- Work to complete:
(1) Rewrite the passage on airpower and drones starting at "Probably by the" and ending at "here] at best.", putting "Igla" in place of "Stinger".
(2) Write the next part of the passage on airpower and drones, picking up after its final sentence.

Eventually all wars will be decided solely by the plinking of individual soldiers by aviation simply because the enemy had no means with which to neutralize the enemy airpower. Armies will exist solely to occupy land, wave flags around, and beat up peasantry to collect taxes. Oh, and fire mega howitzers that complement the airpower, because no one will have more than a few dozen hyper planes and a few hundred drones and that's the rich people. So army becomes the land based long-range firepower with super howitzers firing hundreds of kilometers and TBMs firing thousands, navies the sea-based long range firepower with cruise missiles and submarines zooming around, and aircraft the air-based long range firepower loitering over a target zone and enforcing borders, and all targeted by orbital satellites or something that detect when a group of guys with guns bigger than "half a dozen" "masses" on a border.

We're not quite there yet, airpower is only at the point where it can reliably plink individual foxholes with two or so people and a machine gun in it, rather than identify individual enemy troops in a crowd, but give it a bit of time.

Probably by the end of the century that will all be true.

Firepower inherently negates the principle of mass and we're approaching a point where firepower can be directed to specific individuals at specific points and places in time and space. Eventually, having a single, strong leader might even be dangerous for entire nations since that person could be easily targeted by some sort of futuristic weapon. But that's far beyond the lifespan of anyone alive today I think. Maybe it will be true in 2122.


A drone that flies above the flight regime of a Stinger or something like an Apache, which can screen battlefield troops from man-in-the-loop loitering munitions like Harops, or low altitude attack aircraft like TB-2, and can employ weapons accurately on moving targets is a tactical bomber. It should be shot down by fighters at worst and destroyed on the ground by [insert weapon here] at best.

TB-2s routinely fly below the cloud layer and necessarily so since they employ laser guided munitions. Same thing with MQ-9, which employs the same weapons as Apache, with similar restrictions. These are well within the envelope of something like Stinger. Higher up, they are relatively easily intercepted by attack helicopters with ATAS since they lack ESM or radars to tell them they are being tracked by a mmW FCR or that a helicopter is nearby. They have a little FLIR straw with a narrow FOV on a turret to look for ground targets at an indicated point on space that has been pre-designated in the mission planning briefing. If you strip all the bombs off you can carry a SAR. That's about it.

Both Harop and TB-2 probably fly around 2-5,000 feet AGL when on hunter-killer missions, which is well within the engagement envelope of Stinger, and neither have countermeasures effective against them. Easy. Ask yourself this question: If drones aren't vulnerable to MANPADS like Stinger, how else is the USAF losing combat loaded, bombed up drones to SA-7s in Yemen or Turkey losing TB-2s on ground attack runs to SA-14s in Syria? Lol.

It seems that Stinger is the most effective defense against low altitude bombers, which is all drones in their current forms are: slightly smaller and less individually scary Su-25s that can loiter in a area for 5x longer. Easy. There's your analogy: the solution is the same!

- Supplied information:
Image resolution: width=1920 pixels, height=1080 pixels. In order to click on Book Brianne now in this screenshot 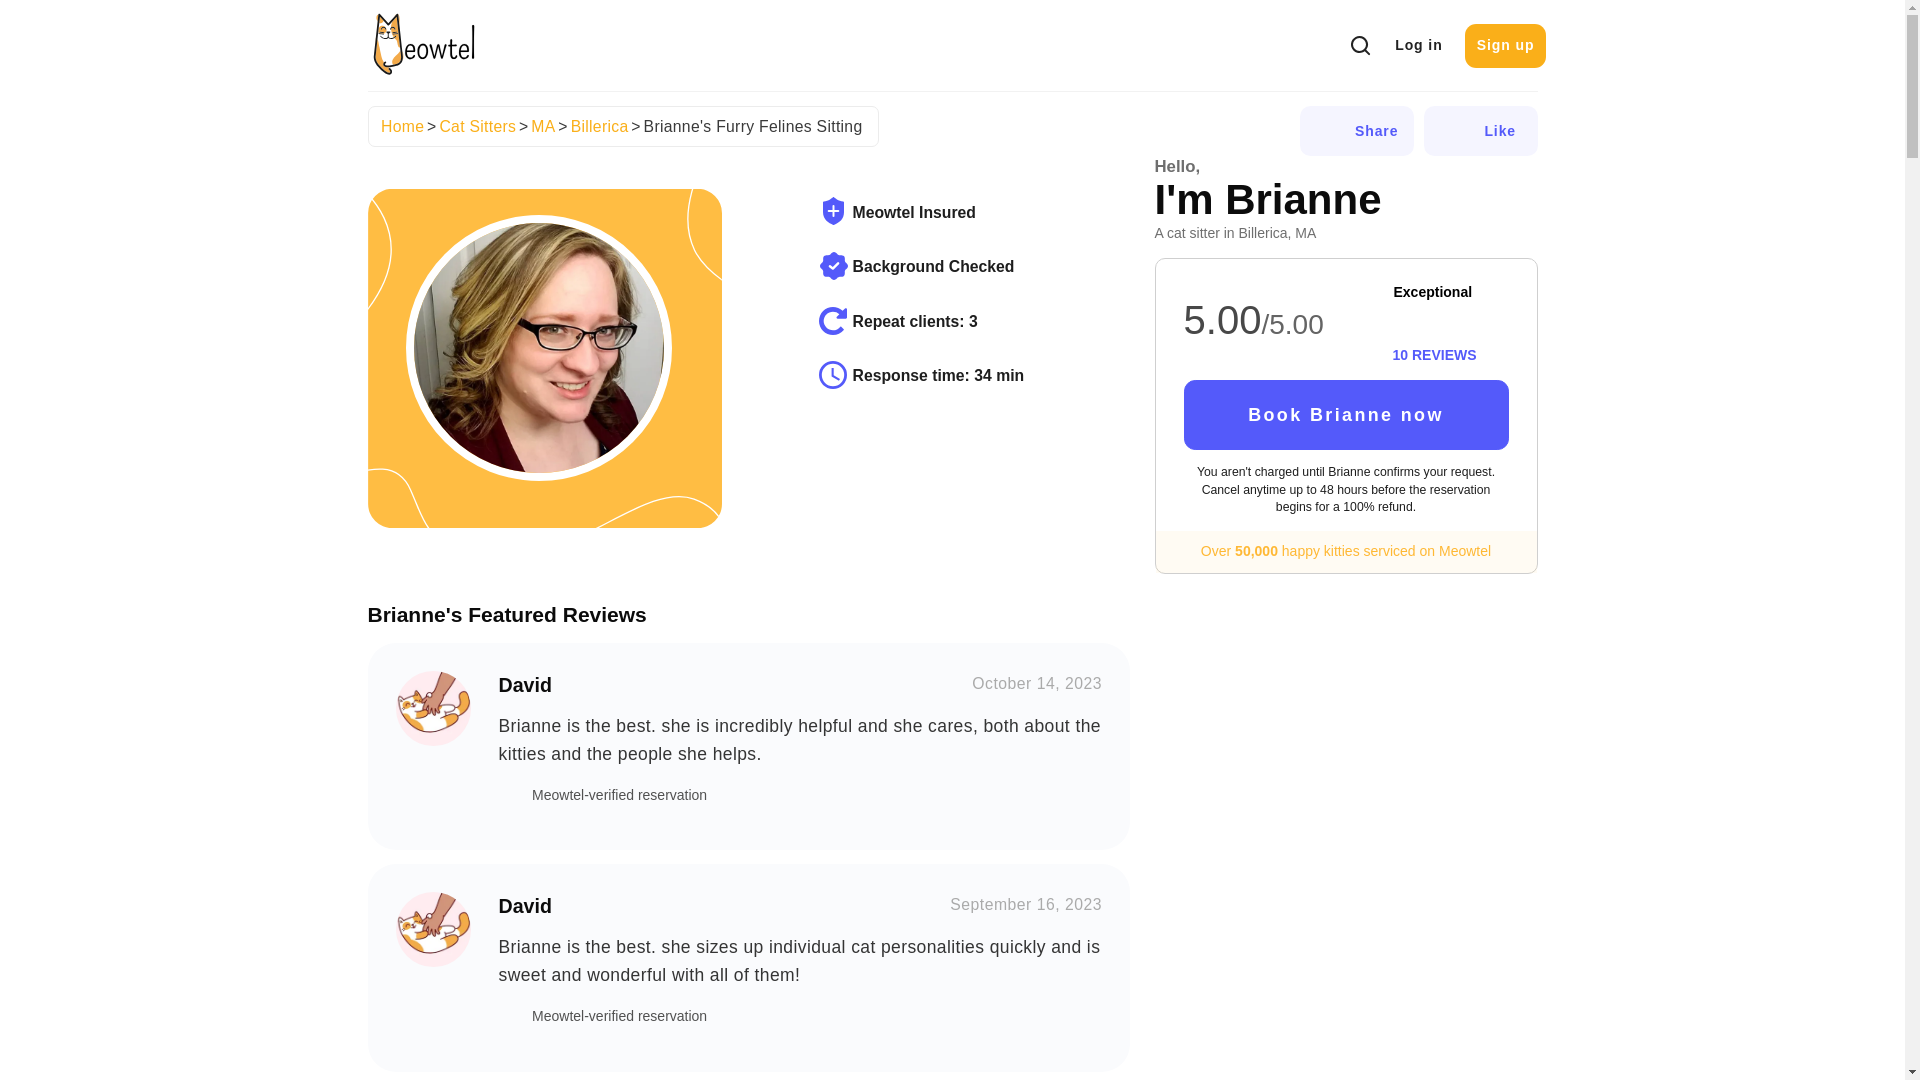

- Answers per task:
(1)
Probably by the end of the century that will all be true.

Firepower inherently negates the principle of mass and we're approaching a point where firepower can be directed to specific individuals at specific points and places in time and space. Eventually, having a single, strong leader might even be dangerous for entire nations since that person could be easily targeted by some sort of futuristic weapon. But that's far beyond the lifespan of anyone alive today I think. Maybe it will be true in 2122.


A drone that flies above the flight regime of a Igla or something like an Apache, which can screen battlefield troops from man-in-the-loop loitering munitions like Harops, or low altitude attack aircraft like TB-2, and can employ weapons accurately on moving targets is a tactical bomber. It should be shot down by fighters at worst and destroyed on the ground by [insert weapon here] at best.

(2)
Will drones of the future resemble something different? Probably not! I don't think a Reaper drone in 2035 is going to be materially different than a Reaper drone in 2022 as far as air defense systems are concerned. Coyote, "swarming munitions" and whatnot are highly speculative and don't exist, nor have they been used in combat, so their countermeasures and capabilities are literally unknown. The only people talking about them are the only people who have to benefit from selling them, so of course they're being hyped up as the next big thing, but that has yet to be shown.

All we know is that TB-2 and MQ-9 is better at killing tanks and concentrations of Taliban than A-129 and AH-64 could ever hope to be, partly because of better mission readiness rates and partly because of drones' long loiter time allowing for greater ambiguity in target appearance periods. Instead of rotating three dozen helicopters you rotate four drones over a target area and achieve the same net result, which saves about three times the men to do the same thing in four other places where your target (whether it's a Taliban bombmaker or a TEL IRBM) might appear.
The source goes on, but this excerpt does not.